After almost losing it at the museum, then again in the middle of Times Square, Hallucination Jordan arrives and leads Edward somewhere safe, back to their old apartment. While Edward might have visions of his family sitting inside waiting for him (people, change your locks and check for old spare keys!), they disappear the moment Edward hears a dog barking. He didn’t have a dog. This is not his home anymore. This home belongs to a new, very nice family. I say “very nice,” because when they walk into their apartment and find a curly-haired boy playing on their keyboard (they don’t know how huge this is for Edward!), they don’t immediately scream and toss him out. They recognize who Edward is and give him some time and space in his old home. He teaches their daughter how to play a little on the keyboard, the same way his father taught him, and he takes her and her sister around to show them all of his and Jordan’s hiding spots. The whole ritual of it is healing for Edward, and we know this because Hallucination Jordan comes and he goes, as Edward needs him less and less.

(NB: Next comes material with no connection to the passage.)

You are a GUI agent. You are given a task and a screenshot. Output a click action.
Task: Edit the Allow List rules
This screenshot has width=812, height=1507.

When Lacey finally shows up, Edward doesn’t run or hide. He walks up to her and says, “You found me,” before giving her a hug. “I’ll always find you,” she tells her nephew. Maybe some of us were sobbing at this point. Who can really say? Edward wants to say good-bye to Faakhir, the falafel-cart man, and explain what really happened to Edward’s family, which immediately ended my sobfest, because although I get the closure of it all and how it symbolizes Edward accepting that his family is gone — Hallucination Jordan walks off into the distance — it still is sort of ridiculous. What a way to ruin Faakhir’s day. The man is just trying to make the best falafel in New York City! Leave him be!

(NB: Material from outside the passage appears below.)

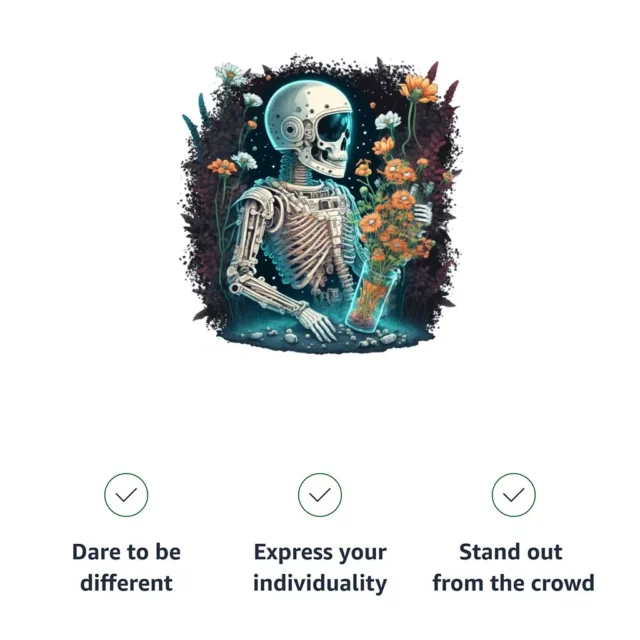Select the "Express your individuality" text
The image size is (640, 640).
320,567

Edward tells Lacey that he’s “ready to go home” now — another indicator that he is not the same kid we met after the crash. Following a pit stop at the grief group, Lacey and Edward head to Nyack. John gives Lacey a real, top-notch speech about how he does pay attention, and it is very swoony. Honestly, John may be giving mixed signals like nobody’s business, but he can get it. It points to hope for Lacey and John in the future. Edward, too, makes a big gesture for the woman he’s hurt: He apologizes to Shay — who, it should be noted, is back to roller-skating — and gives her a little memento box he found at his old apartment. It looks like it’s full of junk — buttons and key chains — but each item has a story that he shares with her. It’s Edward’s story, and he wants Shay to keep it. He tells her that he wouldn’t be alive without her. That’s a heavy thing for Shay to take on, but it’s true.

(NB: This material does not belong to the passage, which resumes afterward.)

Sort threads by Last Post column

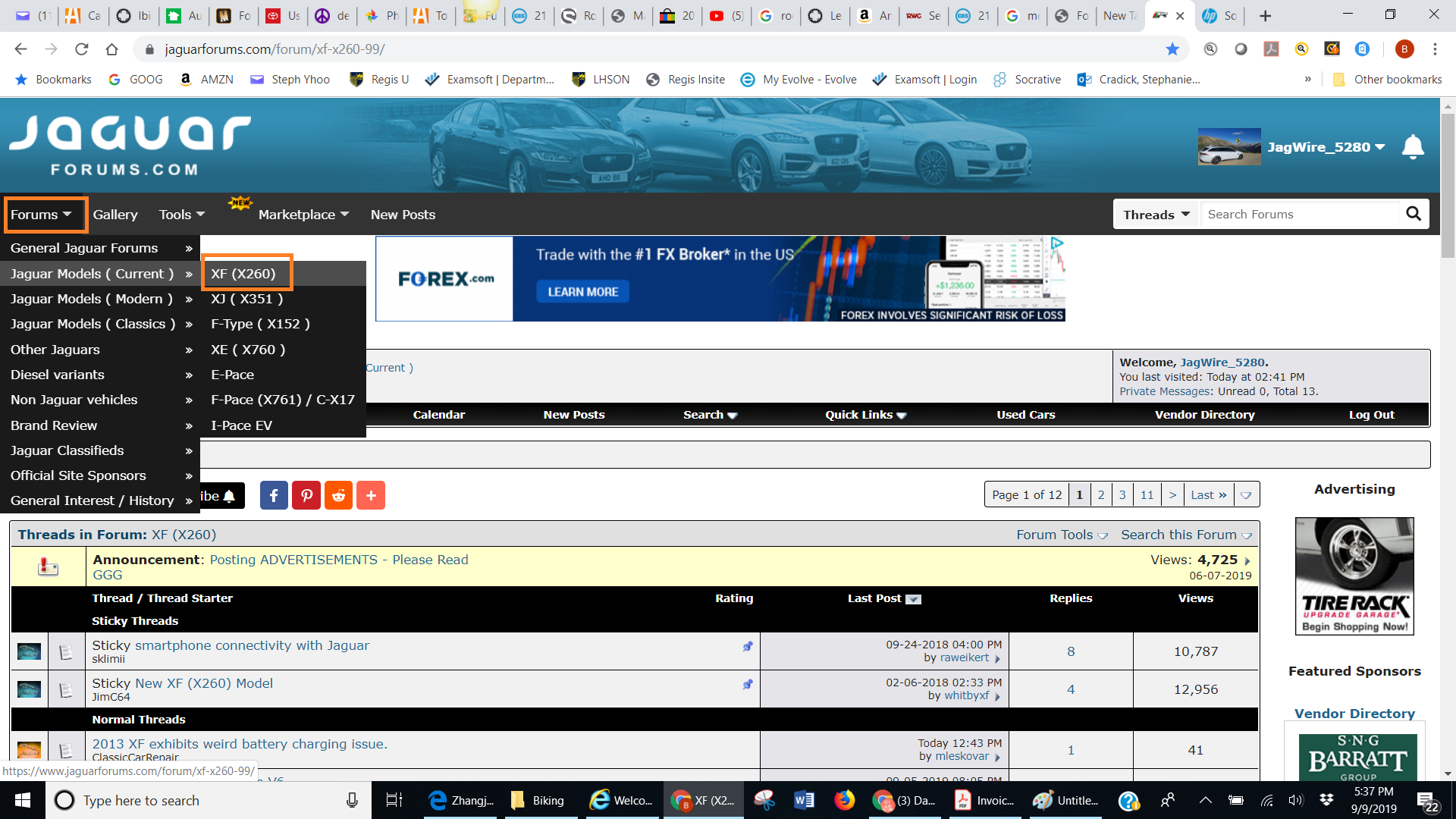874,598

Ten weeks later, Lacey and Edward happily share a meal at the dinner table with Shay and Linda and her daughter (no sign of John just yet). Later, Edward and Shay continue working on their latest hobby: reading every letter Edward has received and writing back to those they think might need it the most. The letters remain tragic, encouraging, terrifying, and, in a little surprise twist, mysterious too. Shay opens one from someone claiming to be Edward’s uncle — an uncle Edward has never heard of. What a wild, wild decision for a show like this to end on a cliffhanger. Dear Edward does not need a cliffhanger! Especially one out of nowhere that does very little to enhance the story. If the show gets a second season, we’re not coming back to solve the mystery of Edward’s uncle. We’re coming back for the characters. (Although, if we do get a season two, I’d love it to be about an L.A.-based grief group in addition to following Edward. Dee Dee can come too.) To end the season like this felt cheap and unnecessary. This is not how I choose to remember Dear Edward. Instead, I’ll remember it by that lovely scene in which Lacey walks Edward into the grief-group party and Dee Dee says, “Welcome, Edward.” He is immediately part of their group. They hug, laugh, dance, and eat soup dumplings together. They get to experience joy alongside the pain, which, you know, is basically how life goes.